Santos didn’t look up from his phone.

“Santos,” she said again.

The pudgy, bespectacled George Anthony Devolder Santos kept on scrolling, and didn’t respond.

Finally, the guy next to him nudged him to attention, and Santos finally cast the vote for that was obviously his reason for being there, despite the growing chorus of voices calling for him to be removed from the body even before he could be officially seated.


But it didn’t take long for trouble to catch up with him. He’d told too many lies. Lies about his background and his work history and his residence. Even Republicans were uncomfortable with that. And given his non-response to the roll call, lots of them were beginning to wonder if George Santos was even his real name, since allegations were coming forward that he was actually a boy from Brazil, not Nassau County. On Wednesday, Republicans in his district called for him to resign or be expelled.

But McCarthy, who had wrestled with almost enough opposition to deny him the votes he needed to become Speaker, is probably still not about to kick an ally to the curb, even if he’s the shadiest guy in the House. So, for now, Santos (or whatever) is sitting pretty, smiling vaguely at reporters as he ducks into members-only elevators.

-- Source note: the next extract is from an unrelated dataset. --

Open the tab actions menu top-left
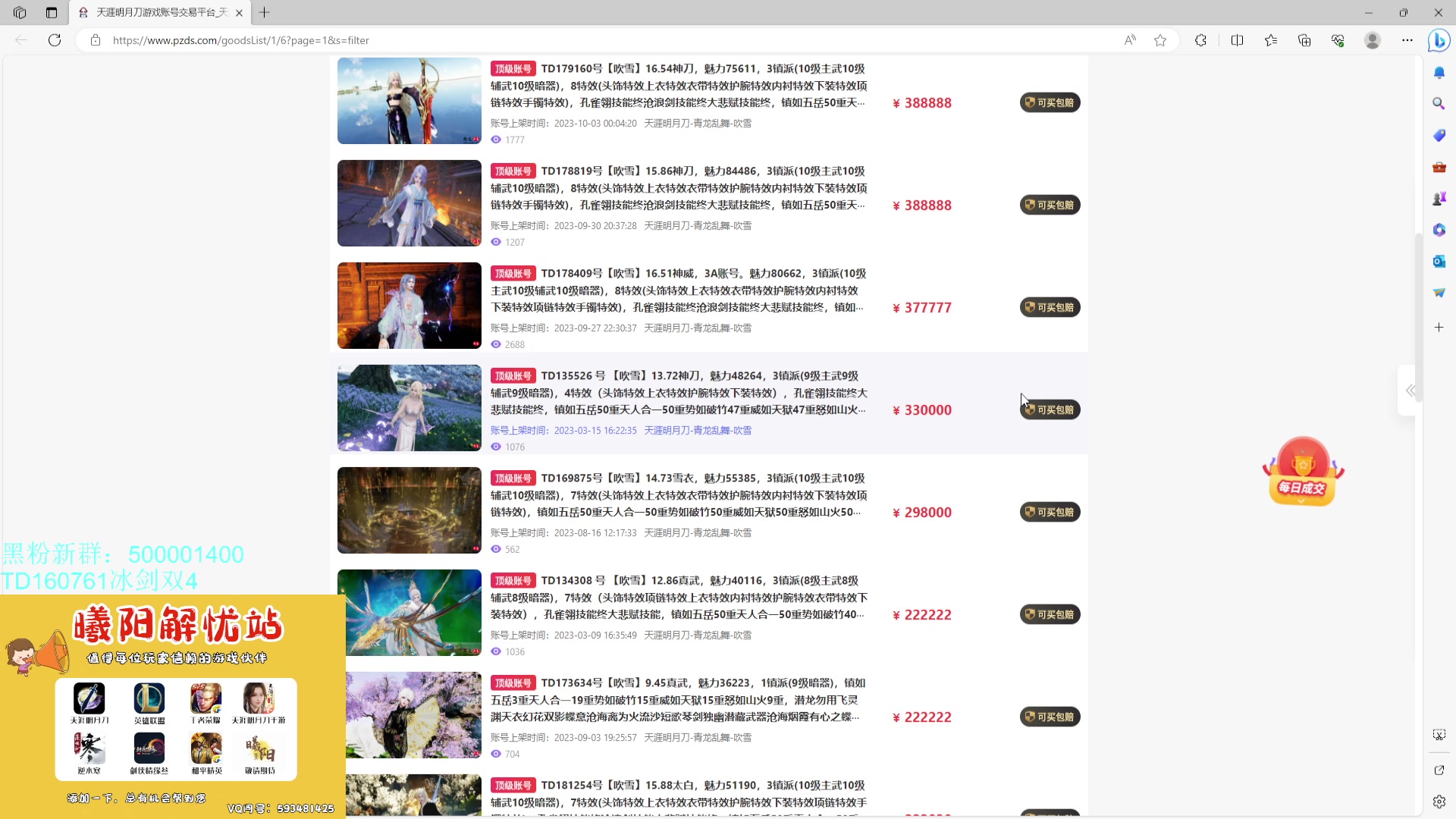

Speaker owes him. And owns him.

Which brings up the question, how much lying is acceptable in politics? How low will the bar go?

Stacey Campfield (file photo)

Which takes me back to the days when Stacey Campfield, then a member of the Tennessee state House, got sued for defamation by a Campbell County Democrat who’d run for a House seat in 2008, two years before the Republicans were able to take over the Tennessee General Assembly. Led by the notorious Glen Casada (who later got in really big trouble during his short-lived tenure as Speaker of the House), Republicans put on a big push to increase their numbers, and Campfield got into the action by accusing Democratic House candidate Roger Byrge of having a history of drug arrests. Turns out that Campfield had bad information and smeared the wrong guy.

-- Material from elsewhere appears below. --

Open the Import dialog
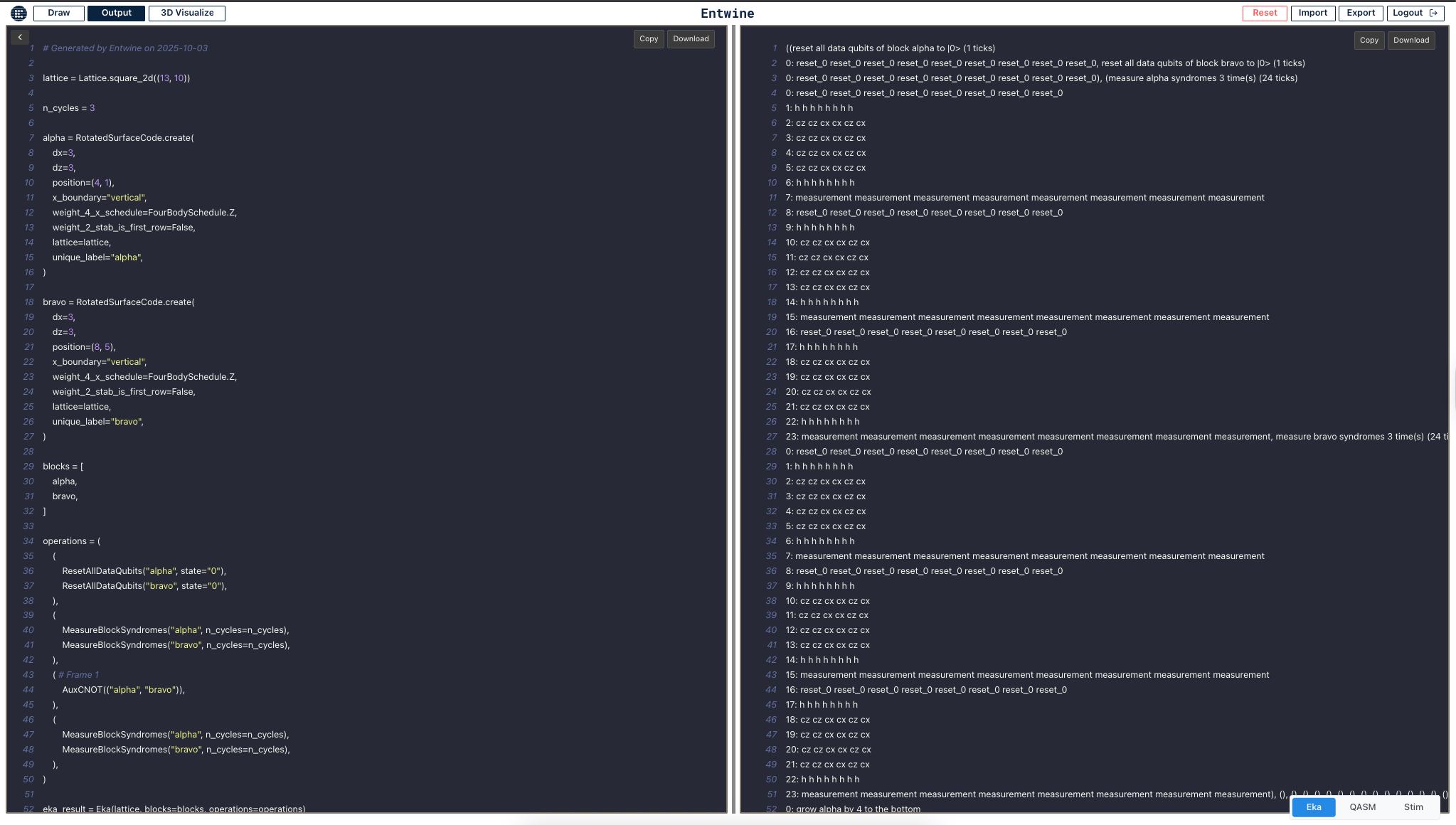Image resolution: width=1456 pixels, height=825 pixels. (1312, 13)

Byrge took him to court and appeared to have an air-tight case. Campfield had flatly and falsely accused Byrge of committing a felony, which is libel per se. The judge wasn’t having it, however, and dismissed the case on the basis that, “Politics are politics, and it’s a big boy and big girl’s game. That’s just the way it is.” He was overturned on appeal, but ultimately the case came to naught, and Campfield got a promotion to the state Senate and went his merry way until Richard Briggs primaried him in 2014 and removed him from office.

Getting back to the Republican from Nassau County, the cornucopia of lies that got him to Washington has left a lot of folks wondering about his real name and just how low the GOP is willing to go.